La aventura de matar como único espada seis
toros de Victorino se torna en
desdichada odisea. Tres toros pésimos y tres de buen trato. Pero ni un
detalle del torero de Salteras.
BARQUERITO
Fotos: EFE
MUY ELEGANTEMENTE vestido de nazareno y oro, El Cid asomó a
las siete y poco por la puerta de cuadrillas al frente de sus tropas y las
asistencias. La ovación de saludo se dejó oír a modo. Único espada, seis toros
de Victorino. Rotas las filas, la ovación se reprodujo multiplicada y El Cid
tuvo que salir al tercio y corresponder montera en mano. Fueron casi las únicas
palmas que pudo escuchar a lo largo de una tarde que del cuarto toro en
adelante se vivió más como un naufragio que como una odisea de final feliz.
Dos
brindis –el del primer toro a gente amiga del tendido 7 y el del tercero al
público- se subrayaron con aplausos. Y algunos detalles, muy contados, de la
primera de esas dos faenas brindadas. El único de los seis trasteos seguidos y
atendidos con un silencio de gala y en clima expectante. De las dos cláusulas
obligadas de una corrida de único espada –la brevedad y la variedad-, El Cid
solo cumplió con la primera, pero a la fuerza.
Los tres
últimos toros de una desigual corrida de Victorino aprendieron, se enteraron,
se frenaron, defendieron y revolvieron, se apoyaron en las manos y arrearon
estopa. Ninguno de ellos sacó siquiera la listeza ni el instinto predador de
peligrosos victorinos que Francisco Ruiz Miguel bautizó hace cuarenta años como
“alimañas”. Puestos por delante, con la antena en el bulto y no en el engaño,
la cara arriba y la mirada desparramada. Habría bastado con que El Cid abreviara en el más noble y taurino sentido
del término. Toreo sobre las piernas, de castigo, tres faenas de aliño y
recursos.

→ **Conjunto de tareas**:
1. Responda estas preguntas con datos de la crónica taurina:
(a) ¿De qué colores iba vestido El Cid?
(b) ¿A quién brindó El Cid el primer toro?
(c) ¿Qué nombre dio Francisco Ruiz Miguel a los peligrosos victorinos hace cuarenta años?
2. Enumere todas las acciones que la crónica taurina atribuye a los tres últimos toros en la oración que empieza "Los tres últimos toros".

→ **Información mostrada**:

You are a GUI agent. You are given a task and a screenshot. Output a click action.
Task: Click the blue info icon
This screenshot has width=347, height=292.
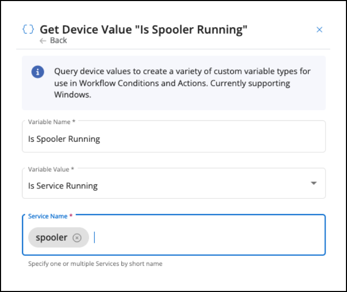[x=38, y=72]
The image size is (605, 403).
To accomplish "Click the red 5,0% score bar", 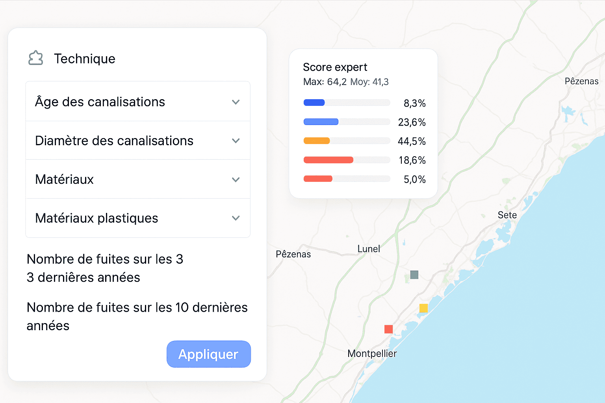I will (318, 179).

...

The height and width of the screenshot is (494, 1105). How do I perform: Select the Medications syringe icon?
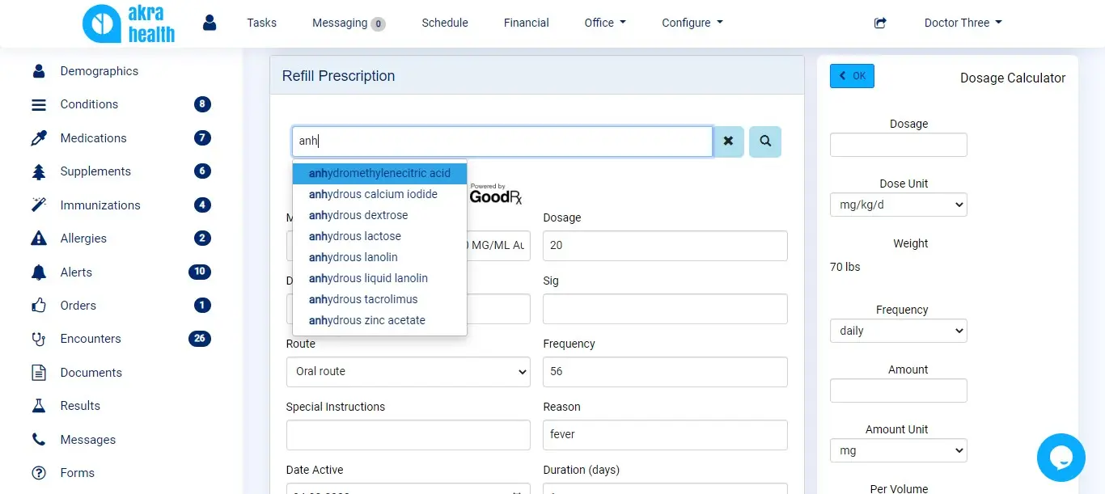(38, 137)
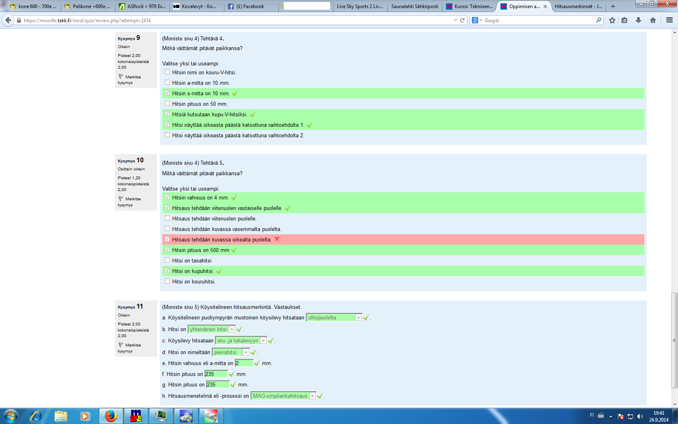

* * *

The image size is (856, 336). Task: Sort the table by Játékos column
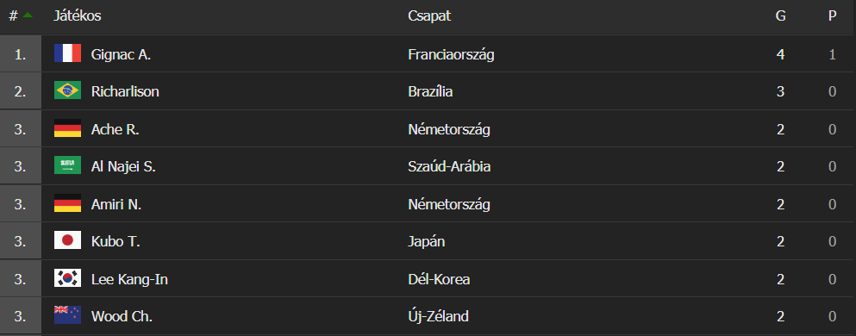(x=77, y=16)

→ **Respuestas finales**:
1.
(a) De nazareno y oro.
(b) A gente amiga del tendido 7.
(c) "Alimañas".

2.
- Aprendieron
- Se enteraron
- Se frenaron
- Defendieron
- Revolvieron
- Se apoyaron en las manos
- Arrearon estopa